La contradiction n’est ici qu’apparente et il est essentiel de le comprendre. En effet, si la menace que les armes nucléaires tactiques constituent en permanence — et de manière plus explicite quand elles sont déployées — ne suffit pas à décourager l’agresseur, leur emploi effectif devient nécessaire. En cas d’agression menaçant le territoire, l’ouverture du feu nucléaire tactique — de même que précédemment la décision d’engager les forces — s’inscrit à son tour dans une manœuvre dont le but est toujours de dissuader l’adversaire de prendre le risque majeur d’une riposte stratégique.
En d’autres termes, pour donner à l’armement nucléaire tactique toute sa signification, il ne suffit pas de rendre la menace d’emploi crédible en donnant aux forces les moyens matériels, une composition et une organisation convenables, mais il faut, en outre, préparer et entraîner ces forces de telle manière qu’elles soient effectivement capables de se servir du feu nucléaire, et alors de le faire avec toute l’efficacité désirable. Pour les unités de la 1re Armée et pour celles de la force aérienne tactique, ce qui compte c’est de tenir prête, effectivement, une capacité opérationnelle.
Et cela me conduit, pour terminer, à faire ici deux brèves réflexions : l’une sur la nature de la capacité opérationnelle qui doit être celle des armées, et l’autre sur la politique d’armement.
Les forces armées doivent se tenir prêtes à bloquer l’élan d’un agresseur qui serait certainement puissant et résolu. Cela ne peut se concevoir sans emploi de toutes leurs armes et par conséquent sans celui de leur armement nucléaire. Mais une fois que l’autorisation d’emploi en a été donnée par le chef de l’État, l’armement nucléaire tactique n’en devient pas pour autant un armement comme les autres. Sa puissance peut, suivant le lieu et les circonstances, rendre nécessaire de soumettre son utilisation à certaines restrictions. Il appartient au Gouvernement de les préciser.

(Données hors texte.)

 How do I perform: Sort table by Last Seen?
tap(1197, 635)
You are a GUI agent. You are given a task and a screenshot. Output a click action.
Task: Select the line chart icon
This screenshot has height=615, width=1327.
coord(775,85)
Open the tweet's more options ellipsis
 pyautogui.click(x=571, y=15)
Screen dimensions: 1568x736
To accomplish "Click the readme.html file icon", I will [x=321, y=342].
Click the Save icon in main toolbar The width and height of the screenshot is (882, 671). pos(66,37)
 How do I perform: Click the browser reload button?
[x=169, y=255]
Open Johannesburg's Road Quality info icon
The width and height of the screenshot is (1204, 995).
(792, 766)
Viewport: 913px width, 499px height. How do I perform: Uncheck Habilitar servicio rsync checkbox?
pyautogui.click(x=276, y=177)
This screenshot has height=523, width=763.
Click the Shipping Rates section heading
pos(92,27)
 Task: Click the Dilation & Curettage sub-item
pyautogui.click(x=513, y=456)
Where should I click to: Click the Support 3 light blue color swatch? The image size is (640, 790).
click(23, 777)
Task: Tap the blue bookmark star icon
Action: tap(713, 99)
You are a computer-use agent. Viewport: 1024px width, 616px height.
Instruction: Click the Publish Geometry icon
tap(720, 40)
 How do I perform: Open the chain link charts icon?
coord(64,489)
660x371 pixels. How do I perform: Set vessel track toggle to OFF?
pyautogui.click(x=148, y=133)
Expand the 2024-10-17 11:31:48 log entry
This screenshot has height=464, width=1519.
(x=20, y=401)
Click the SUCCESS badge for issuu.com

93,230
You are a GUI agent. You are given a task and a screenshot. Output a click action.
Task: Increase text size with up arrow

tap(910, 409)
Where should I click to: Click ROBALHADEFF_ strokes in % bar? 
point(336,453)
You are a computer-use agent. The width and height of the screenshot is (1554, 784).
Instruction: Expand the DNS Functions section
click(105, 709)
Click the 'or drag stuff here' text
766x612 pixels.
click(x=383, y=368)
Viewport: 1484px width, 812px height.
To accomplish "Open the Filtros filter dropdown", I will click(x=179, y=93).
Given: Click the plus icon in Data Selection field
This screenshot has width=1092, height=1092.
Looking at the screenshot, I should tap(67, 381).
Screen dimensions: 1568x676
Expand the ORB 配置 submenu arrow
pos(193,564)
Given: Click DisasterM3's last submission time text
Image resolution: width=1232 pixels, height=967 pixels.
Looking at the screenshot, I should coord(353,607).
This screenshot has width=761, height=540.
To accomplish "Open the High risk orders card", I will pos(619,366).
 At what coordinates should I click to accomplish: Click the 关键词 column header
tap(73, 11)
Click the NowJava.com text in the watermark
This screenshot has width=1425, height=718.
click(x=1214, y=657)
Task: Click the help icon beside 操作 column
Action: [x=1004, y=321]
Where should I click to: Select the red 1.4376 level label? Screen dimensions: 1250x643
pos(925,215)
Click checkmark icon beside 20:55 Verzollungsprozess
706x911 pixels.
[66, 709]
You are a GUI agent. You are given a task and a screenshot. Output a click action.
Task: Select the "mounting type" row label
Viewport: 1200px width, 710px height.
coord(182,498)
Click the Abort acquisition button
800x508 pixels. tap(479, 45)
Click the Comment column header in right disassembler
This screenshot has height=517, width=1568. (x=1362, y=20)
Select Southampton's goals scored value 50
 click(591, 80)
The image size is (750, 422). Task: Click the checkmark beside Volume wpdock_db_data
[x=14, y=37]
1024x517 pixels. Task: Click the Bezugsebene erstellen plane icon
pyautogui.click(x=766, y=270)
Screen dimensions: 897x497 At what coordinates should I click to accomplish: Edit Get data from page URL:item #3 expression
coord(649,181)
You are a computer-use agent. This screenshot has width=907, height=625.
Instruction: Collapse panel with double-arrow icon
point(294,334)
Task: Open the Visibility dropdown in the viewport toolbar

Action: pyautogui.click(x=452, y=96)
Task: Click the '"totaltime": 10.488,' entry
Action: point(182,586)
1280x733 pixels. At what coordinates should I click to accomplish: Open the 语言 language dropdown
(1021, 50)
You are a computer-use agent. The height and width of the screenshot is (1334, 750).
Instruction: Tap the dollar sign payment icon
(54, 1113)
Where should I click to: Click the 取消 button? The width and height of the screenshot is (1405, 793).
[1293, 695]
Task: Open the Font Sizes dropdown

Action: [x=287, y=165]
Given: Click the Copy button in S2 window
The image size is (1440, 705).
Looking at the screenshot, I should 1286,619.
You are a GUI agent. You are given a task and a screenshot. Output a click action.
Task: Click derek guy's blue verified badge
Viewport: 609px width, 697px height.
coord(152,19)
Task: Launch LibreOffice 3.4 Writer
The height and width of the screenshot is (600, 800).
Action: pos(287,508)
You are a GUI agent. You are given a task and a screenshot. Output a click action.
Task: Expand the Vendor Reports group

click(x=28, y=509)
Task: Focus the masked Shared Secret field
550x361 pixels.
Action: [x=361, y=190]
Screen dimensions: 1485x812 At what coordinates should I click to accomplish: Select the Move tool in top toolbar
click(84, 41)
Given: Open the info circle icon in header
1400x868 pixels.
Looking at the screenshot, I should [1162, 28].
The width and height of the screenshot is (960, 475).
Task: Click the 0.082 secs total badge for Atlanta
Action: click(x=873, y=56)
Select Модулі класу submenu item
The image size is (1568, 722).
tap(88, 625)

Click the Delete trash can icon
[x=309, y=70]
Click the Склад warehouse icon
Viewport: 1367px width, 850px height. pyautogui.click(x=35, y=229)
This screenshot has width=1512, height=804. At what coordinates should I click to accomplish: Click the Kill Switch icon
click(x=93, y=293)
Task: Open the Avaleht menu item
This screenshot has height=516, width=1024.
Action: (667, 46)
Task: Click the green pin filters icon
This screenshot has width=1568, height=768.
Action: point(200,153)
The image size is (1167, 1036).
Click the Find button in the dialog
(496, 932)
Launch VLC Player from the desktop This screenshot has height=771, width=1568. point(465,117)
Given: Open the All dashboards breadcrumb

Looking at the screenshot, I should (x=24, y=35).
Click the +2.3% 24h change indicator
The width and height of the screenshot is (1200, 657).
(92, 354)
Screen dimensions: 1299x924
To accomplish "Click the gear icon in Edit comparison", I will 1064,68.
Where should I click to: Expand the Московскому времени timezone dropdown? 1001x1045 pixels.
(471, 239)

Quant à la politique d’armement, il convient d’abord de préserver la priorité que nous avons donnée — et que nous continuerons d’accorder — aux armes stratégiques car elles sont la base même de notre défense.
Il faut ensuite respecter un certain équilibre dans le développement des armements nucléaires et celui des armements conventionnels, et ceci pour deux raisons : d’une part, il serait dangereux de renoncer à toute polyvalence ; d’autre part, la mise en œuvre de tout armement nucléaire — et notamment celle d’un armement nucléaire tactique — exige un environnement conventionnel suffisant et adapté.
Il faut en outre réaliser le difficile équilibre du nombre et de la qualité. Pour le nombre, il convient de l’évaluer au plus juste au regard de la mission. Pour la qualité, puisque tout ou presque est possible aux techniciens, on doit, me semble-t-il, raisonner en termes de coût-efficacité, autrement dit ne pas considérer le progrès technique comme une fin en soi, mais seulement comme un moyen de satisfaire à des besoins opérationnels parfaitement établis.
L’arme majeure autour de laquelle toute la 1re Armée s’ordonne, c’est le Pluton. Il appartient en priorité aux unités qui en sont dotées de se préparer en permanence à le mettre en œuvre le mieux possible et à en exploiter les effets escomptés avec tout ce que cela comporte d’exigences dans la formation des hommes et dans l’entraînement des unités.
Cette préparation est, en elle-même, un élément de dissuasion : il convient donc qu’elle ait lieu au grand jour. Mais, si le malheur voulait que, pour nous défendre, il faille effectivement nous battre, ceux qui sont appelés à livrer cette bataille devraient la considérer comme « un art tout d’exécution », même si cet art a alors perdu quelque peu de son ancienne simplicité.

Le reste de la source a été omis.